----- Excerpted passage
Emma Pollock (born 20 December 1972) is a Scottish singer-songwriter, musician, and a founding member of the bands the Delgados and the Burns Unit. She is also one of the founders of The Fruit Tree Foundation project and a regular contributor to Vox Liminis.

Career
A founding member of the Delgados, Pollock signed a solo recording contract with British independent record label 4AD in 2005 after the amicable break-up of the band. Her debut solo studio album, Watch the Fireworks, was released on 17 September 2007. Pollock has most recently been recording with Scottish-Canadian band the Burns Unit, along with Indo-Caledonian pop artist Future Pilot A.K.A., Karine Polwart, King Creosote, multi-instrumentalist Kim Edgar, drummer and producer Mattie Foulds, pianist Michael Johnston; and rapper MC Soom T. Pollock has also worked with David Gedge both in the studio and live as part of his Cinerama project.
----------
*Request a*:
In the listing, starting at the line that contains "Given: Click transaction" and ending at the line that contains "Looking at the screenshot, I should pos(340,578).", substitute "payment" for "transaction" and keep everything else unchanged. Give only those lines and leave out the pictures.
The biography and the listing come from separate, unrelated sources.
----- Material
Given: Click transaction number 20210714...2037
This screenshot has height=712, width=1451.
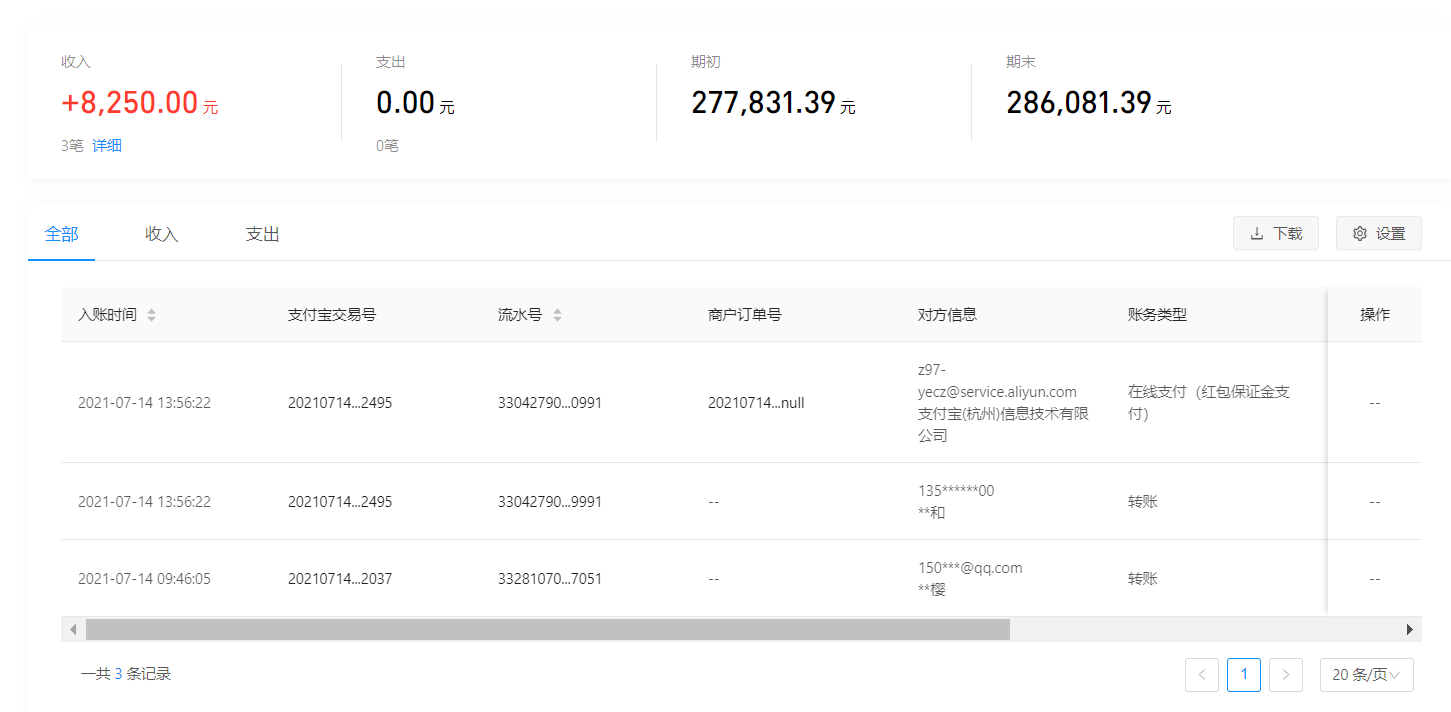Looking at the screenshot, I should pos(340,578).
----------
----- Material
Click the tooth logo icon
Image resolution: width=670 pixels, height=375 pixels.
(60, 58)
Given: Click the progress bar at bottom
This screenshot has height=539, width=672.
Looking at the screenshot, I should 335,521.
----------
----- Material
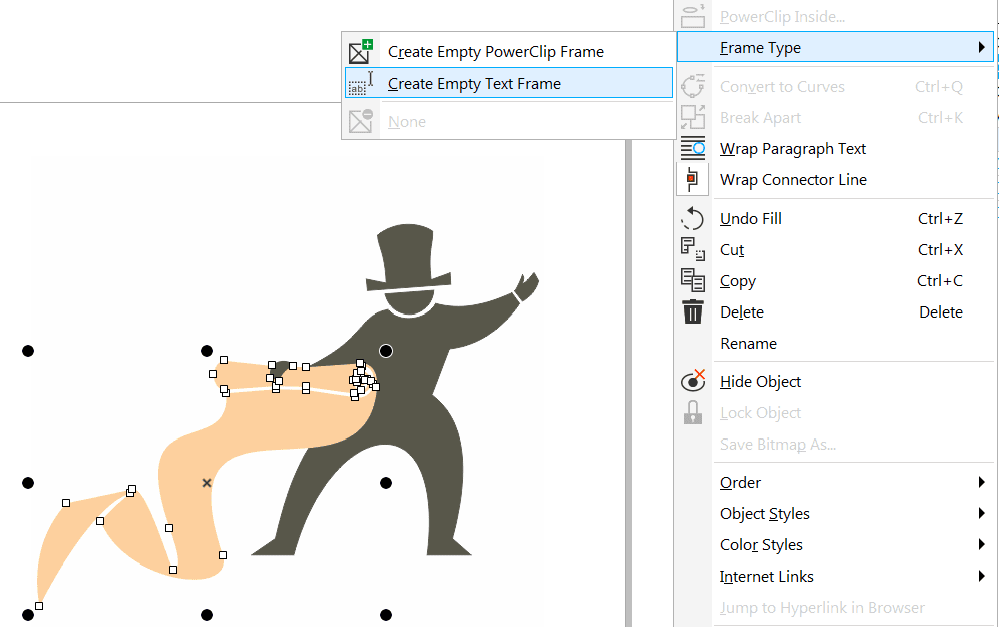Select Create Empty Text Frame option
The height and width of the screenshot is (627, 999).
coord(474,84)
----------
*Request b*:
Duplicate the passage of the Emma Pollock biography starting at "Emma Pollock (born" and ending at "to Vox Liminis." without any changes.

*Correct result a*:
Given: Click payment number 20210714...2037
This screenshot has height=712, width=1451.
Looking at the screenshot, I should pos(340,578).

*Correct result b*:
Emma Pollock (born 20 December 1972) is a Scottish singer-songwriter, musician, and a founding member of the bands the Delgados and the Burns Unit. She is also one of the founders of The Fruit Tree Foundation project and a regular contributor to Vox Liminis.